Arguments about HTTP 303 Considered Harmful

Ian recently published a blog post that he’d finally got around to writing, several months after a fierce internal debate at Talis about whether the Web of Data needs HTTP 303 redirects. I can top that. Ian’s post unleashed a flood of anti-303 sentiment that has prompted me to finish a blog post I started in February 2008.

Picture the scene: six geeks sit around a table in the bar of a Holiday Inn, somewhere in West London. It’s late, we’re drunk, and debating 303 redirects and the distinction between information and non-information resources. Three of the geeks exit stage left, leaving me to thrash it out with Dan and Damian. Some time shortly afterwards Dan calls me a “303 fascist”, presumably for advocating the use of HTTP 303 redirects when serving Linked Data, as per the W3C TAG’s finding on httpRange-14.

I never got to the bottom of Dan’s objection – technical? philosophical? historical? -  but there is seemingly no end to the hand-wringing that we as a community seem willing to engage in about this issue.

Ian’s post lists nine objections to the 303 redirect pattern, most of which don’t stand up to closer scrutiny. Let’s take them one at a time:

1. it requires an extra round-trip to the server for every request

For whom is this an issue? Users? Data publishers? Both?

If it’s the former then the argument doesn’t wash. Consider a typical request for a Web page. The browser requests the page, the server sends the HTML document in response. (Wait, should that be “an HTML representation of the resource denoted by the URI“, or whatever?
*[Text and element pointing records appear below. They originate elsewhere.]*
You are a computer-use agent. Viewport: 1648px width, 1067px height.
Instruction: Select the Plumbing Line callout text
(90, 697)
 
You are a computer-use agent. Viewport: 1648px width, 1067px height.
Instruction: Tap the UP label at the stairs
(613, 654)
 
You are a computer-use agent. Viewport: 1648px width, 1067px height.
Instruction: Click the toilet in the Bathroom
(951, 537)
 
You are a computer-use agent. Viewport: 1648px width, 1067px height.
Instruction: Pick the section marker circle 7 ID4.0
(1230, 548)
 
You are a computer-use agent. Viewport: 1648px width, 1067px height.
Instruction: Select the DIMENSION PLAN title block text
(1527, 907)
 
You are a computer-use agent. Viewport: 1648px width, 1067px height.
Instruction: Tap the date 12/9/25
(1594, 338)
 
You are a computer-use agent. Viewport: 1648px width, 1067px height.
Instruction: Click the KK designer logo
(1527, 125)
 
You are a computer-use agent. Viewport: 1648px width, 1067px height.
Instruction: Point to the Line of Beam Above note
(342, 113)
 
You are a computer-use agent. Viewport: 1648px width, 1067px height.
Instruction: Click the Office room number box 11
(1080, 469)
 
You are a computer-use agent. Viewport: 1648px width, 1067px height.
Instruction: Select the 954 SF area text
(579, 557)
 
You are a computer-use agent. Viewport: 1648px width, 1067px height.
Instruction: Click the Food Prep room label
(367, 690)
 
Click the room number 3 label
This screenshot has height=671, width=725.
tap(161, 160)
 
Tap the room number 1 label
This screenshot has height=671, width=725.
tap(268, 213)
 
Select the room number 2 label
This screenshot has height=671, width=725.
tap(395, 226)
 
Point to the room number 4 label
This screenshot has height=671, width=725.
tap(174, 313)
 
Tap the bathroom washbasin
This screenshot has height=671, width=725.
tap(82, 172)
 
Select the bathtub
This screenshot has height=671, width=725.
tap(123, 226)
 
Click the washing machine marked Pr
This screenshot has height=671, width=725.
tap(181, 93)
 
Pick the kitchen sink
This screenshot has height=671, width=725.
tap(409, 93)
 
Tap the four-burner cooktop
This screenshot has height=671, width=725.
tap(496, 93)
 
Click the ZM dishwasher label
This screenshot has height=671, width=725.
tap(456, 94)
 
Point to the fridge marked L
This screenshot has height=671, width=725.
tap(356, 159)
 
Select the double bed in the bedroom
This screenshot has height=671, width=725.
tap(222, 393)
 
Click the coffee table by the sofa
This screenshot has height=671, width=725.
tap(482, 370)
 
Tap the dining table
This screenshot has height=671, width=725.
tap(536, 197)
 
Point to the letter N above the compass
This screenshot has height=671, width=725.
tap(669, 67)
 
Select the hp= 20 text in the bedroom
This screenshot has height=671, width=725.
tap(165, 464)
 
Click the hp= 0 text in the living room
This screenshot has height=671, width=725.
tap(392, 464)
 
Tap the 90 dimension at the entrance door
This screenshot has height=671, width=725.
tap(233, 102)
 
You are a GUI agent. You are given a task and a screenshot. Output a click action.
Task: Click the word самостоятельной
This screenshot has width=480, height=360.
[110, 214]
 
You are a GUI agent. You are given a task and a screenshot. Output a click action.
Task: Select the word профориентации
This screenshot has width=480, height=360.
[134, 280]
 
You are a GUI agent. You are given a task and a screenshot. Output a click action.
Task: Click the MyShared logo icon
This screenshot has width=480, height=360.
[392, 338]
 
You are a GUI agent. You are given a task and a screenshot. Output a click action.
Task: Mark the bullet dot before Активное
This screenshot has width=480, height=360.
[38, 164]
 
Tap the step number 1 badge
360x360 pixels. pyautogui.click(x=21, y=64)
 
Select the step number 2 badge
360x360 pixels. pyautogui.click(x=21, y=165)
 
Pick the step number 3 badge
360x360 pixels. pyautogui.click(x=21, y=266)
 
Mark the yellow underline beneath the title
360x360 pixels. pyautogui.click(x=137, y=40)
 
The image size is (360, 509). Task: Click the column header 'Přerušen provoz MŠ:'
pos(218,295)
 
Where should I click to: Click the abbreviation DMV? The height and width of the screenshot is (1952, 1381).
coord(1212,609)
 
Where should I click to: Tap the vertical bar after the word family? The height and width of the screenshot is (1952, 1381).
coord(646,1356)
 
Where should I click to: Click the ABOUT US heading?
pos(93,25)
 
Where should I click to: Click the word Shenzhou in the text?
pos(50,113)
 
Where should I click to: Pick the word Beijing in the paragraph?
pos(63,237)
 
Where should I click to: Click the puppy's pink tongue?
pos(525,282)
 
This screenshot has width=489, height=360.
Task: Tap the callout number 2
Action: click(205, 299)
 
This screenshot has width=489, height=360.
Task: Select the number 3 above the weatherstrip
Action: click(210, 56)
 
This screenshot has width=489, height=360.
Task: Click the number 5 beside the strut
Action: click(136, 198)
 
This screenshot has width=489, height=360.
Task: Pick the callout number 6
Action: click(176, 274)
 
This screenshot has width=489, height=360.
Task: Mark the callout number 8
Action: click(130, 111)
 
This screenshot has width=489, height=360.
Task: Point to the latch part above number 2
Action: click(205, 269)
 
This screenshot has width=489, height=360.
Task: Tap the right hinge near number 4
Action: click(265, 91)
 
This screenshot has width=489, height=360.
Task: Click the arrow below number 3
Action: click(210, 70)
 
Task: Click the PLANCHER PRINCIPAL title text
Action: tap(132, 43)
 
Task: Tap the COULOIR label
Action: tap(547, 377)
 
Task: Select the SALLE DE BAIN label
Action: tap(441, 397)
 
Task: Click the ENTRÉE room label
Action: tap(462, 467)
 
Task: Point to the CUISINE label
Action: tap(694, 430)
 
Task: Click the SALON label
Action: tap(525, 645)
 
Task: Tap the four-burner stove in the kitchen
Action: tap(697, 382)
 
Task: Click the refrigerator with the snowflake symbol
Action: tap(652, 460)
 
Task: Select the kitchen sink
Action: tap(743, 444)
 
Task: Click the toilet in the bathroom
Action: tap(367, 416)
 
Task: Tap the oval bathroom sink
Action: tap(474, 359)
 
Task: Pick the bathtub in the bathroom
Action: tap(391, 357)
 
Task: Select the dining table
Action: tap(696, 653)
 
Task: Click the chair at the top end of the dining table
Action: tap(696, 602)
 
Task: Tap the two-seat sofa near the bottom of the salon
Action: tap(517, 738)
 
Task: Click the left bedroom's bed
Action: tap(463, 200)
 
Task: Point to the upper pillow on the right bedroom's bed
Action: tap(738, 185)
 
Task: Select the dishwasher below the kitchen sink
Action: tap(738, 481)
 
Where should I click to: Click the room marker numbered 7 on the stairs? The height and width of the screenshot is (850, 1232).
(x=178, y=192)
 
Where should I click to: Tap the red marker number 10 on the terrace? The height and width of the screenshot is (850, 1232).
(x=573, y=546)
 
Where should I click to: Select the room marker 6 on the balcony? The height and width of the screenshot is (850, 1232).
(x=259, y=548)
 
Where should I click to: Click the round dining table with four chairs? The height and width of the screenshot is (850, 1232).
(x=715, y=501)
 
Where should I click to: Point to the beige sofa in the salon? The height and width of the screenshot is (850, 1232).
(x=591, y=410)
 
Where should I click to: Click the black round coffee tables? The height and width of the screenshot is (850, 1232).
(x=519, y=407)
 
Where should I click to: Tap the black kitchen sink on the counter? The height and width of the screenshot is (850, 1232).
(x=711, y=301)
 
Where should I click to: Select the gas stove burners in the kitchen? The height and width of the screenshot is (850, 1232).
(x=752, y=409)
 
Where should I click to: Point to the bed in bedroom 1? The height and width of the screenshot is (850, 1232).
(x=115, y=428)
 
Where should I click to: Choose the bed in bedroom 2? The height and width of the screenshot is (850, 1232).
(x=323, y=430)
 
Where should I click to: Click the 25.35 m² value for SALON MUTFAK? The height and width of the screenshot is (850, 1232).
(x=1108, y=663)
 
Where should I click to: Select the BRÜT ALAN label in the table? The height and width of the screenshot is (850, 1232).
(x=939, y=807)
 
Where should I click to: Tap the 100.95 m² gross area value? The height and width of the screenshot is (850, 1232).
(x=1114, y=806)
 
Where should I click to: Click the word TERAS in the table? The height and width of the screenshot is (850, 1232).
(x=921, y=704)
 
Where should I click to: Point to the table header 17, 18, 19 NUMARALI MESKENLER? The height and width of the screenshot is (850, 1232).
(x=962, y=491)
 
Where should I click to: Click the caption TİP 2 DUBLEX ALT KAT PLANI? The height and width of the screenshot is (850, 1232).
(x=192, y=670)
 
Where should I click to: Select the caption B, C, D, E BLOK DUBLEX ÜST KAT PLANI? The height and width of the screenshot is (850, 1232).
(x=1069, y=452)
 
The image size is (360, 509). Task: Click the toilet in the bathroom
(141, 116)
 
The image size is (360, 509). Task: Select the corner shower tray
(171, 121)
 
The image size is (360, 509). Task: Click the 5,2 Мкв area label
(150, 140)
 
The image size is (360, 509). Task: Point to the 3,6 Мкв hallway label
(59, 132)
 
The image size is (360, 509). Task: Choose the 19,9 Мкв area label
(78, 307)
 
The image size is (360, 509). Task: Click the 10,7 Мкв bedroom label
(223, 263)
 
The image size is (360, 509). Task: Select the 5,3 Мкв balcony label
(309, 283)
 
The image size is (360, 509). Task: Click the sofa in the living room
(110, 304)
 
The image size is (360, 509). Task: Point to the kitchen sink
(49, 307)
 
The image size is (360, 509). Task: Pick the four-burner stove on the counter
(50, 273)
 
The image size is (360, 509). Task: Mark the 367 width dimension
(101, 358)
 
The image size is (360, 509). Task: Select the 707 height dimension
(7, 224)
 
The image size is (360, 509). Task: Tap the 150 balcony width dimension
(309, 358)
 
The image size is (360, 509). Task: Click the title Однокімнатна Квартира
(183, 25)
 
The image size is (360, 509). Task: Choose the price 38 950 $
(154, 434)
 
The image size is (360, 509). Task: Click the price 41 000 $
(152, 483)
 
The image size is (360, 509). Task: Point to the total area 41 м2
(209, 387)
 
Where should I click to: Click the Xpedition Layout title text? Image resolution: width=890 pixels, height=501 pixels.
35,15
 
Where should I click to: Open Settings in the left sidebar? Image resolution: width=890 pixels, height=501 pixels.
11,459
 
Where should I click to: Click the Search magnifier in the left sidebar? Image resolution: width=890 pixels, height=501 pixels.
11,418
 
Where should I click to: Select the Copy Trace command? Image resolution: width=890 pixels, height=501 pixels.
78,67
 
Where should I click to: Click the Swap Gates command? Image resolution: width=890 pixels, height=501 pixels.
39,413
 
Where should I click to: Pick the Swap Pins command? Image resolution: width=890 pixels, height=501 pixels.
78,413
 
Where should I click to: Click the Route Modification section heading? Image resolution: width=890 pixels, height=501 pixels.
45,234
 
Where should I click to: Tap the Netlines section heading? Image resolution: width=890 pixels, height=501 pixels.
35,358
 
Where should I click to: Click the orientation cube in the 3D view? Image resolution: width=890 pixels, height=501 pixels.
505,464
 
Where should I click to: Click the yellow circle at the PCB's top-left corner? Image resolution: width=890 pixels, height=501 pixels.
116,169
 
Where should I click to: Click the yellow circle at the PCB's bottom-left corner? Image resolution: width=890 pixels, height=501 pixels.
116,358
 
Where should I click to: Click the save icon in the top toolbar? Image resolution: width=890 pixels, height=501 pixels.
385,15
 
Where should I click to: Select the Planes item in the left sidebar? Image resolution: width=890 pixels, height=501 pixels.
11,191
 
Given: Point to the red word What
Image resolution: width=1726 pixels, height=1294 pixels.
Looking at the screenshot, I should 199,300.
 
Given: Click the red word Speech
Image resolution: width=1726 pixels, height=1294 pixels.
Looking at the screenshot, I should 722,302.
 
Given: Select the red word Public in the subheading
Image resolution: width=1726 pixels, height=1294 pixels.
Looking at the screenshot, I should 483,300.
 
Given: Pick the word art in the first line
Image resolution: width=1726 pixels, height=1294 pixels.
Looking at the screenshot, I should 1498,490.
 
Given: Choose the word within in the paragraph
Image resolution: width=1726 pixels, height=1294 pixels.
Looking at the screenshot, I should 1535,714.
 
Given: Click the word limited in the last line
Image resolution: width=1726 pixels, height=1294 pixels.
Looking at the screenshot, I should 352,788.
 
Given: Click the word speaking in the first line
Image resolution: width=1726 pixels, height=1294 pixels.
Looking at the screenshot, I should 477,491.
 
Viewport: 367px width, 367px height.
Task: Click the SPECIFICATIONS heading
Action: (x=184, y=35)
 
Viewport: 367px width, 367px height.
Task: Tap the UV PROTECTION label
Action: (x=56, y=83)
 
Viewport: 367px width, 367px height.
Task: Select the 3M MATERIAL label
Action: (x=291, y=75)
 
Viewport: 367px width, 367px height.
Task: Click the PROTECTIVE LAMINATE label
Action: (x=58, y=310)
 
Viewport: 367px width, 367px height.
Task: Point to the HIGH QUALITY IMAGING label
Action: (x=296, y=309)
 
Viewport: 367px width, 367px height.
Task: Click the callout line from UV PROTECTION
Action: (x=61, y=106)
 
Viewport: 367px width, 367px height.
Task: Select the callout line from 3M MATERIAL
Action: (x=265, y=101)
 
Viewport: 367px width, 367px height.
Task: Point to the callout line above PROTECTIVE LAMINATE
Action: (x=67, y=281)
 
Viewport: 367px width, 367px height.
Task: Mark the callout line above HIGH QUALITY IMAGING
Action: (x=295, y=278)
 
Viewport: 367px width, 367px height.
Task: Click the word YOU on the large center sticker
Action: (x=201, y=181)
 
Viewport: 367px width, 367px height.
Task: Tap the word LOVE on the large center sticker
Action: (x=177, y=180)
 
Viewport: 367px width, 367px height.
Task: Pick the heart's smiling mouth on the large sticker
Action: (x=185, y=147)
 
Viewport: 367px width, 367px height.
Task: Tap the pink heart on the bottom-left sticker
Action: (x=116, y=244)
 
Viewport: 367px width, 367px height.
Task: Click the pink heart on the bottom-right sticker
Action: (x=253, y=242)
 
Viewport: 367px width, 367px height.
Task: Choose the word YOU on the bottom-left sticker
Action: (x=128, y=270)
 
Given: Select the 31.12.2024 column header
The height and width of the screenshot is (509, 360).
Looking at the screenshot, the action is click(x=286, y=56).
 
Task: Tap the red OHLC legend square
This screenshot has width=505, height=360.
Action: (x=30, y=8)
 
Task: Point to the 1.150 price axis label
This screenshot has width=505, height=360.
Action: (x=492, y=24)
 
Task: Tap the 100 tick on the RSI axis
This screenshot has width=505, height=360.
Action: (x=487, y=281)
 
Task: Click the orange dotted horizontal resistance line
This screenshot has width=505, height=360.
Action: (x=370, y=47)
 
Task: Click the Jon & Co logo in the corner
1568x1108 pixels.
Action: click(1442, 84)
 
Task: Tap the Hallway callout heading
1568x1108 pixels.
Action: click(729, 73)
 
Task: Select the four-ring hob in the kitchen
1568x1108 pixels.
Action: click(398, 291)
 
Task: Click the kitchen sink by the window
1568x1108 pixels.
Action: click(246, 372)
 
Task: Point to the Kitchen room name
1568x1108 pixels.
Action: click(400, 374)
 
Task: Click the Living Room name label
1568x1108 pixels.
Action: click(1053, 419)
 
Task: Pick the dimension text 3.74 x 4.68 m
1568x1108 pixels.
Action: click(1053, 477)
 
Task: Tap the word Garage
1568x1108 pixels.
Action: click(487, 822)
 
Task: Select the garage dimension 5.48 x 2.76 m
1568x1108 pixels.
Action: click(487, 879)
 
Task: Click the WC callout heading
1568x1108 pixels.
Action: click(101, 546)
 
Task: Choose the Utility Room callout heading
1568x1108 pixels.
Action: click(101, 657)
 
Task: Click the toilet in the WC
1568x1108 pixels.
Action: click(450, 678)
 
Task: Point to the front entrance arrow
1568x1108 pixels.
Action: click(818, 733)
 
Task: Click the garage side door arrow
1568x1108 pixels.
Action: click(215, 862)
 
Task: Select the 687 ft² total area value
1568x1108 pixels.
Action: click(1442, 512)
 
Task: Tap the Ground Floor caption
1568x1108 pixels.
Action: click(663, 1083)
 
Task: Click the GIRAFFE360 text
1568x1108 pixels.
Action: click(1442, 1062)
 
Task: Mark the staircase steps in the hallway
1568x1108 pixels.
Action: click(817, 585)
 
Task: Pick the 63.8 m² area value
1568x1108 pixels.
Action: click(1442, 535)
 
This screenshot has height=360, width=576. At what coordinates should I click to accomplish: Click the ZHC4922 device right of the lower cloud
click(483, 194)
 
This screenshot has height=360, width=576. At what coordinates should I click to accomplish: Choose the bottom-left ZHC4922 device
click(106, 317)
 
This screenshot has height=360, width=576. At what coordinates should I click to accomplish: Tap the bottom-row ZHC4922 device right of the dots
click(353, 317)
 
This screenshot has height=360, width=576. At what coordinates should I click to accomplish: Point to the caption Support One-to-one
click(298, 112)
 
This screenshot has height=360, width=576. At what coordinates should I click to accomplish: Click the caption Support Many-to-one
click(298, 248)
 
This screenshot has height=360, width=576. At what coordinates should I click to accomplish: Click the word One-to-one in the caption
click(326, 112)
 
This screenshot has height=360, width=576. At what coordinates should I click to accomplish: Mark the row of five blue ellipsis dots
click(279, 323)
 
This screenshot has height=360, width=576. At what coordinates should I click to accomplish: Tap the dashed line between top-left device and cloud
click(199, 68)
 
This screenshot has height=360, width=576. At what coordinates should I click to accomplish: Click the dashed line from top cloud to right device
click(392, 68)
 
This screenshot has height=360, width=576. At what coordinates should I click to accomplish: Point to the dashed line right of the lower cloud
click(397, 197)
If we want to get picky about the terminology of Web architecture then lets start with the resource/representation minefield. I would bet hard cash that the typical Web user or developer is better able to understand the distinction between information resources and non-information resources than between resources and representations of resources).

Anyway, back to our typical request for a Web page… The browser parses the HTML document, finds references to images and stylesheets hosted on the same server, and quite likely some JavaScript hosted elsewhere. Each of the former requires another request to the original server, while the latter triggers requests to other domains. In the worst case scenario these other domains aren’t in the client’s (or their ISP’s) DNS cache, thereby requiring a DNS lookup on the hostname and increasing the overall time cost of the request.

In this context, is a 303 redirect and the resulting round-trip really an issue for users of the HTML interfaces to Linked Data applications? I doubt it.

Perhaps it’s an issue for data publishers. Perhaps those serving (or planning to serve) Linked Data are worried about whether their Web servers can handle the extra requests/second that 303s entail. If that’s the case, presumably the same data publishers insist that their development teams chuck all their CSS into a single stylesheet, in order to prevent any unnecessary requests stemming from using multiple stylesheets per HTML document. I doubt it.

My take home message is this: in the grand scheme of things, the extra round-trip stemming from a 303 redirect is of very little significance to users or data publishers. Eyal Oren raised the very valid question some time ago of whether 303s should be cached. Redefining this in the HTTP spec seems eminently sensible. So why hasn’t it happened? If just a fraction of the time spent debating 303s and IR vs. NIR was spent lobbying to get that change made then we would have some progress to report. Instead we just have hand-wringing and FUD for potential Linked Data adopters.

2. only one description can be linked from the toucan’s URI

Do people actually want to link to more than one description of a resource? Perhaps there are multiple documents on a site that describe the same thing, and it would be useful to point to them both. (Wait, we have a mechanism for that! It’s called a hypertext/hyperdata link). But maybe someone has two static files on the same server that are both equally valid descriptions of the same resource. Yes, in that case it would be useful to be able to point to both; so just create an RDF document that sits behind a 303 redirect and contains some rdfs:seeAlso statements to the more extensive description, or serve up your data from an RDF store that can pull out all statements describing the resource, and return them as one document.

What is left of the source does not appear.